Le Premier ministre britannique Keir Starmer a dévoilé le 2 juin une stratégie de défense ambitieuse, fruit d’une mission de révision enclenchée en début d’année. Alors que les tensions militaires s’intensifient, notamment à l’Est de l’Europe, le Royaume-Uni affirme sa singularité en misant entièrement sur la dissuasion sous-marine pour garantir sa sécurité.
Royaume-Uni : quand la dissuasion repose sur la furtivité des SNLE
Derrière le silence apparent des eaux britanniques se cache l’un des piliers les plus rigides de la doctrine militaire de Londres. Quatre sous-marins nucléaires lanceurs d’engins (SNLE) de classe Vanguard patrouillent inlassablement pour assurer la Continuous At-Sea Deterrence (CASD). Chacun transporte entre 12 et 16 missiles Trident II D5, capables de frapper à plus de 7 000 kilomètres.
C’est cette architecture que le Royaume-Uni entend consolider. En partenariat avec les États-Unis et l’Australie dans le cadre de l’alliance militaire AUKUS, Londres va engager la construction de 12 nouveaux sous-marins d’attaque. Ils seront dotés d’une technologie de propulsion nucléaire de nouvelle génération, intégrant l’intelligence artificielle et des capacités de furtivité renforcées.
Un programme nucléaire à marche forcée : Astraea en ligne de mire
Au cœur du réarmement stratégique figure aussi le programme Astraea : une nouvelle ogive nucléaire conçue pour succéder aux têtes actuelles équipant les missiles Trident. Produit par l’Atomic Weapons Establishment, ce dispositif coûtera à lui seul 15 milliards de livres (environ 17,5 milliards d’euros). Keir Starmer assume pleinement cette orientation : « Nous allons rétablir la capacité de combat du Royaume-Uni comme objectif central de nos forces armées », a-t-il écrit dans une tribune publiée le 2 juin dans The Sun et relayée par BFMTV.

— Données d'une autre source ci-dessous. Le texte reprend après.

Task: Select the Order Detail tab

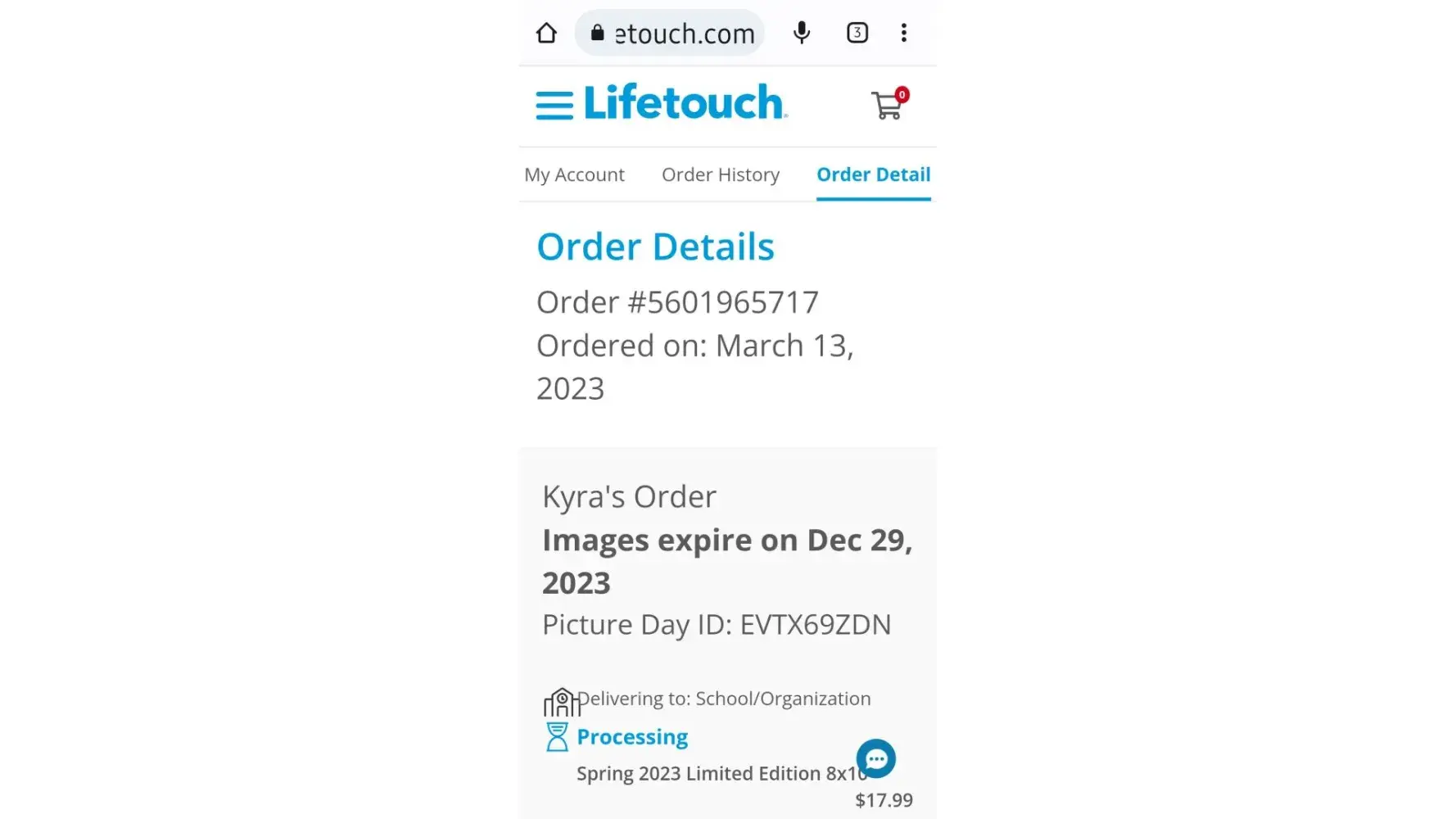Action: tap(873, 174)
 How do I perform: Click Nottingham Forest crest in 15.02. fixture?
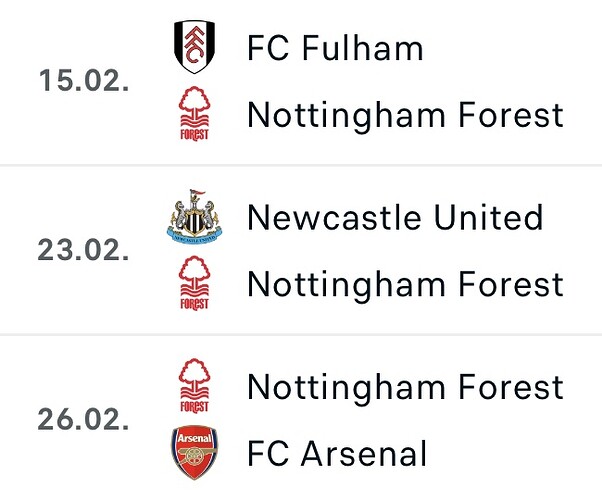coord(194,114)
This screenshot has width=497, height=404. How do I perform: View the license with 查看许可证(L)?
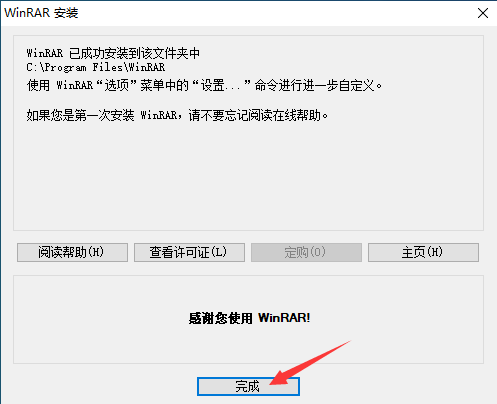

Le ministre de la Défense, John Healey, a renchéri le même jour sur la BBC. La stratégie n’est autre qu’un « message à destination de Moscou », visant à répondre à la menace « croissante » de la Russie depuis l’invasion de l’Ukraine en 2022. La Chine n’est pas mentionnée, malgré son expansion navale. Londres semble avoir choisi son adversaire stratégique, quitte à renforcer ses liens économiques avec Pékin.
Une armée réformée au pas de charge : munitions, cyber et drones
Le plan dévoilé par Keir Starmer ne se limite pas à la dissuasion nucléaire. La Strategic Defence Review 2025, pilotée par l’ancien secrétaire général de l’OTAN George Robertson, décline 60 recommandations pour remettre les forces armées britanniques « en ordre de combat ». D’ores et déjà, 1,5 milliard de livres (1,8 milliard d’euros) ont été engagés pour construire six usines de munitions. À terme, c’est un budget de 6 milliards de livres qui sera alloué à la reconstitution des stocks d’armement.
L’objectif ? Pouvoir soutenir un conflit de haute intensité sans rupture logistique, un défaut que la guerre en Ukraine a cruellement mis en lumière. Le gouvernement veut également moderniser ses capacités cybernétiques, un commandement dédié verra le jour pour coordonner les opérations de guerre électronique, tant défensives qu’offensives. Les technologies émergentes, drones, IA, guerre cognitive, seront intégrées comme leviers de transformation opérationnelle.
L’ambition militaire de Keir Starmer : 3 % du PIB pour une armée prête à l’emploi
Actuellement à 2,3 %, les dépenses militaires britanniques atteindront 2,5 % du PIB d’ici 2027, selon l’engagement pris par Keir Starmer en février. Il a même évoqué une cible de 3 % pour la prochaine législature, au-delà de 2029. Pour une économie britannique malmenée par l’inflation et les coûts de l’après-Brexit, le pari est risqué.
Certains choix financiers suscitent la controverse. Le gouvernement prévoit de compenser ces dépenses en rognant sur l’aide au développement international. Une décision dénoncée par plusieurs ONG et parlementaires travaillistes, qui y voient une régression morale et diplomatique.